Is your feature request related to a problem? Please describe.
When improving the test coverage of a legacy code base, I would like to have a ratchet based on the absolute number of uncovered lines.

There are two aspects to this:

  1. Absolute number of uncovered lines

I want test coverage because untested code is very likely to be buggy. The number of bugs is not a function of the percentage of uncovered code, but rather the amount of uncovered code. Saying I've got 98% coverage might impress my friends, but if that means I've got 20kLoC of untested code then it's somewhat meaningless.

More seriously, deleting tested code reduces the test coverage percentage even though coverage is not objectively worse. Working around this takes all sorts of hijinx that are unnecessary when using absolute numbers.

  1. Ratchet

This means I would like coverage to fail not only if the coverage has got worse but also if it has got better. Failing if it's worse is obvious—I don't want coverage to get worse.
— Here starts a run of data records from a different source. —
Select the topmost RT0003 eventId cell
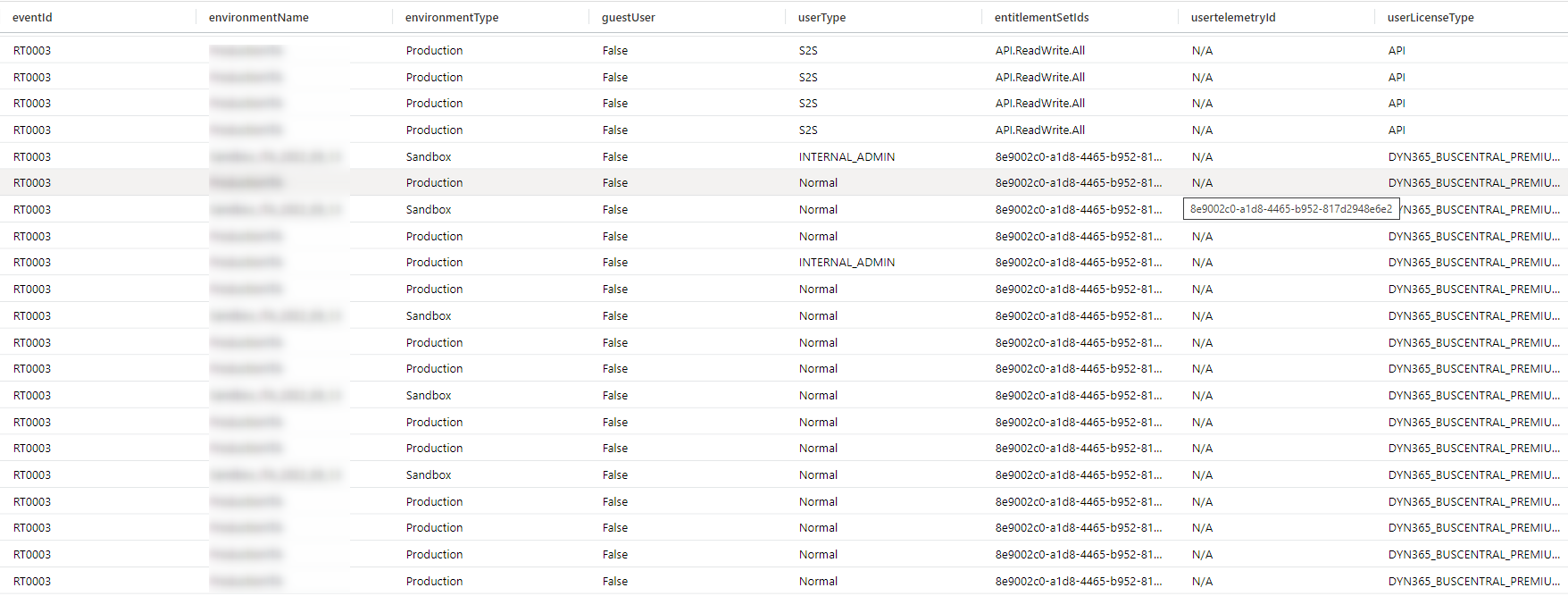The width and height of the screenshot is (1568, 596). pyautogui.click(x=32, y=51)
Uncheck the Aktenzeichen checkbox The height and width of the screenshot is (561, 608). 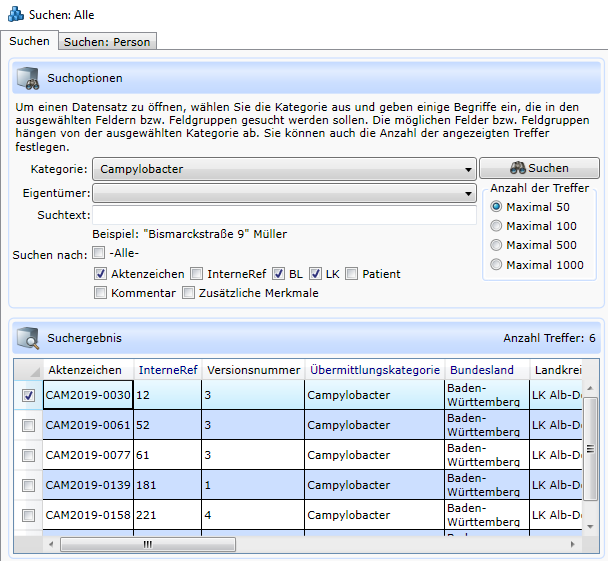click(100, 273)
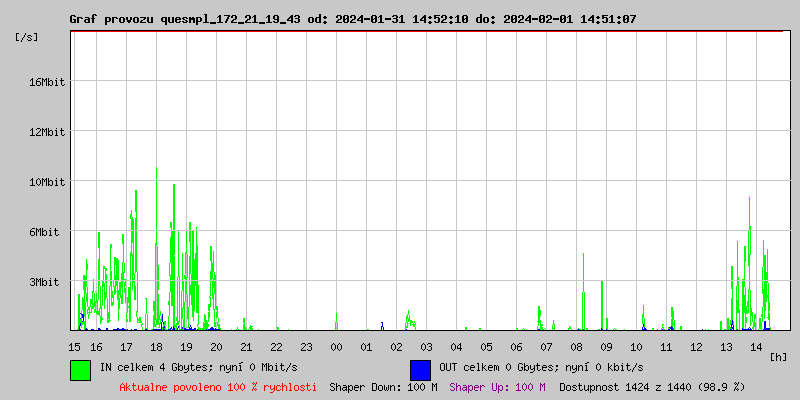Click the hour 08 x-axis label
Screen dimensions: 800x400
(x=577, y=347)
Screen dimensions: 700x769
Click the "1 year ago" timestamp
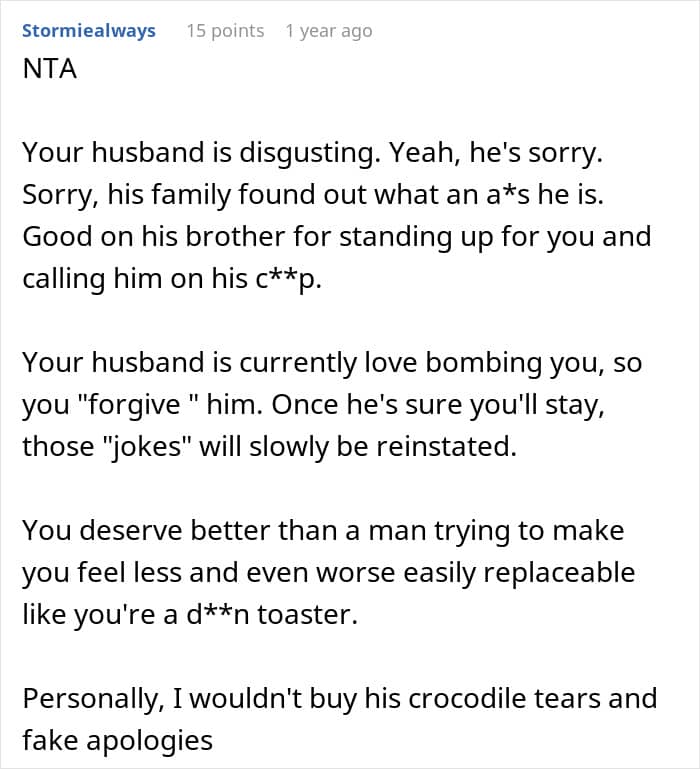tap(328, 30)
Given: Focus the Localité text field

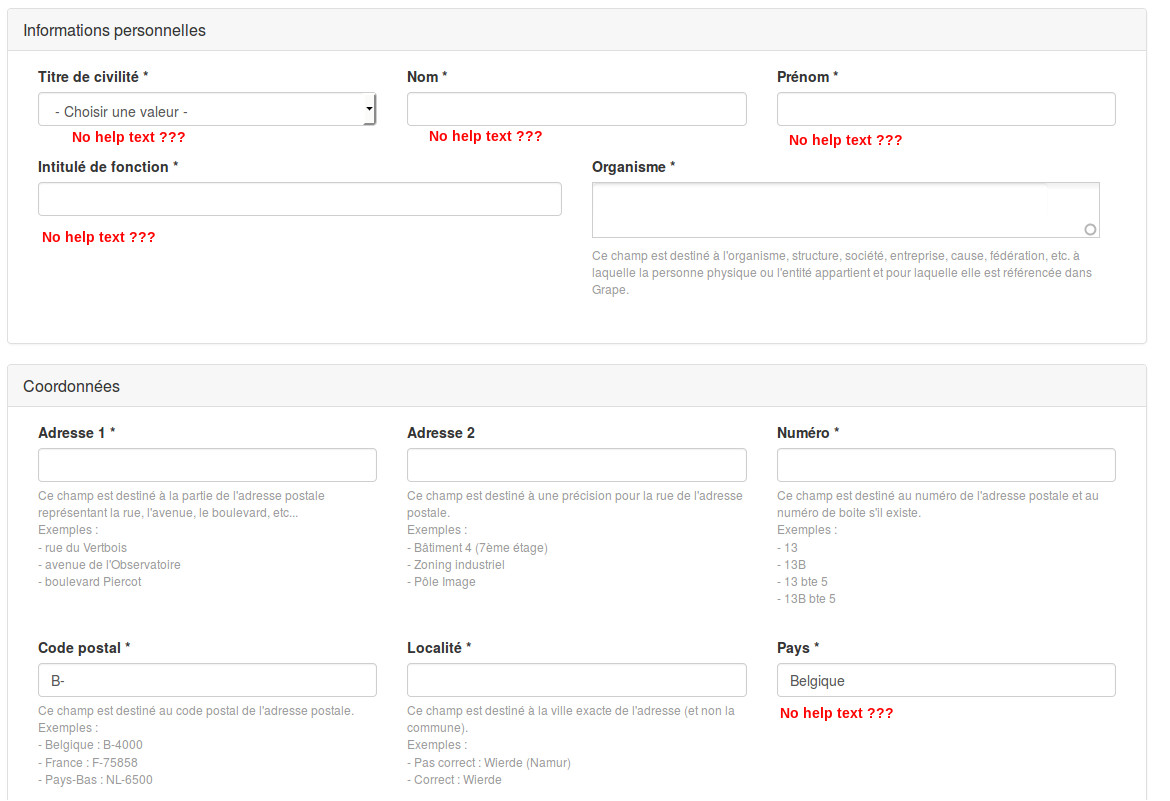Looking at the screenshot, I should tap(576, 680).
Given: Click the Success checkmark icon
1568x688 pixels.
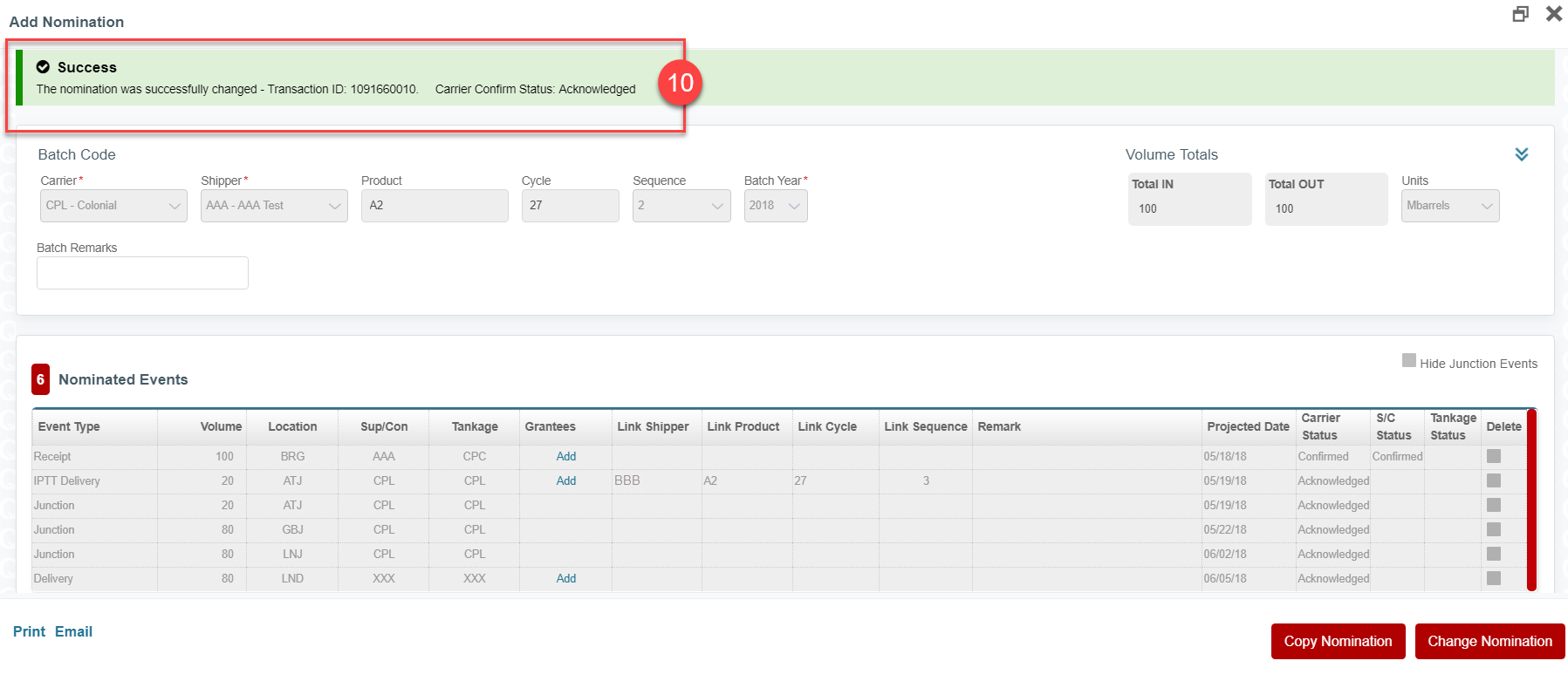Looking at the screenshot, I should 43,67.
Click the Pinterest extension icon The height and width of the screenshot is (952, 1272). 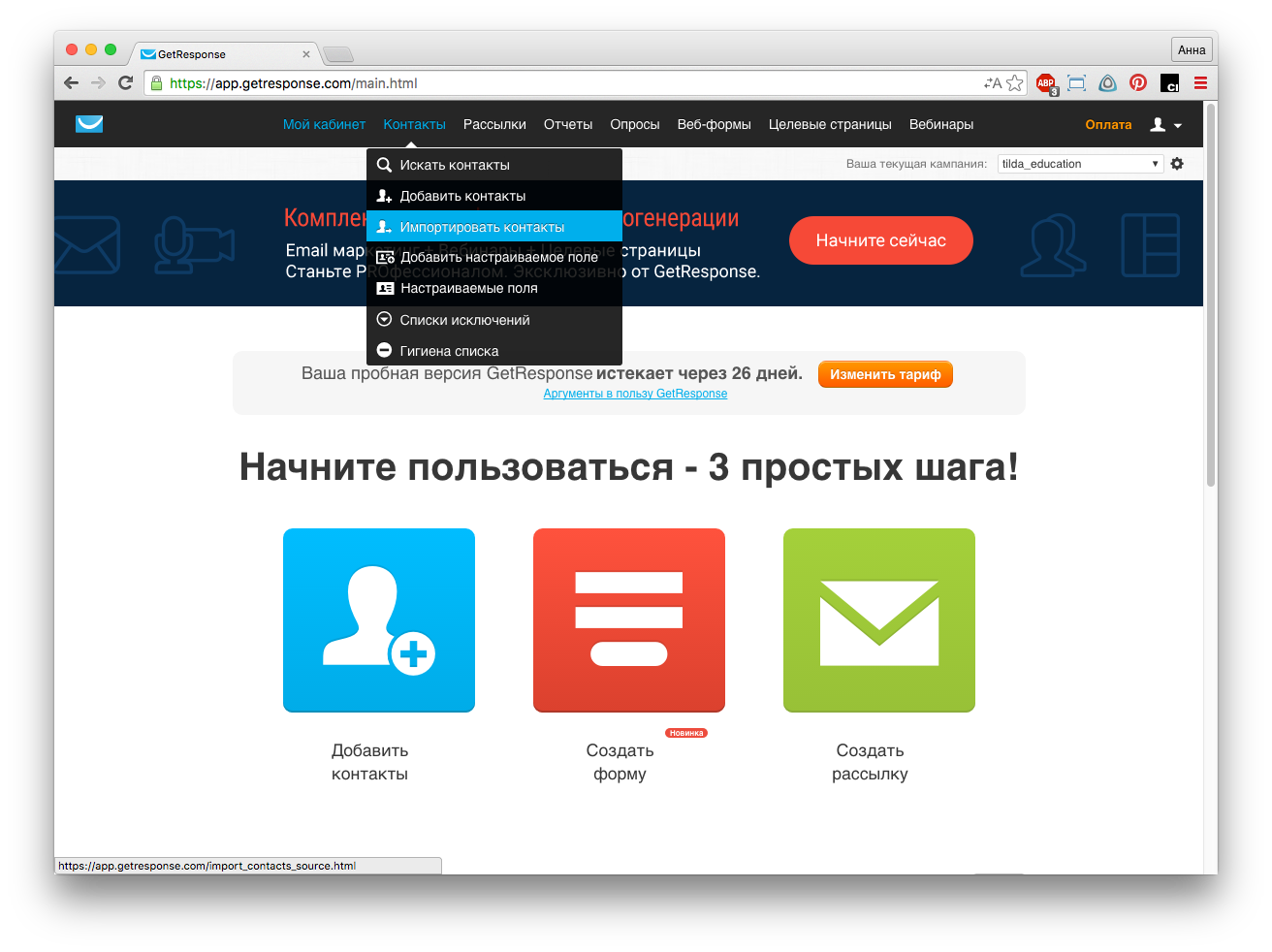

Failing if it's better means that contributors will have to update the number of uncovered lines in the build scripts to lock in the newer, lower number.

Neither of these are a problem with greenfields projects, because then I start with --fail-under=100 immediately, which means I don't need a ratchet, and I have an absolute number of uncovered lines: zero.

Describe the solution you'd like
A new option to coverage report called --num-uncovered-lines=N that would cause it to exit with status 2 if there were more than N uncovered lines, and exit with status 3 if there were fewer than N uncovered lines.

The error message should clearly indicate whether coverage got worse or better. In the case where it's better, it should emit the new number of uncovered lines so it is easy to update build machinery.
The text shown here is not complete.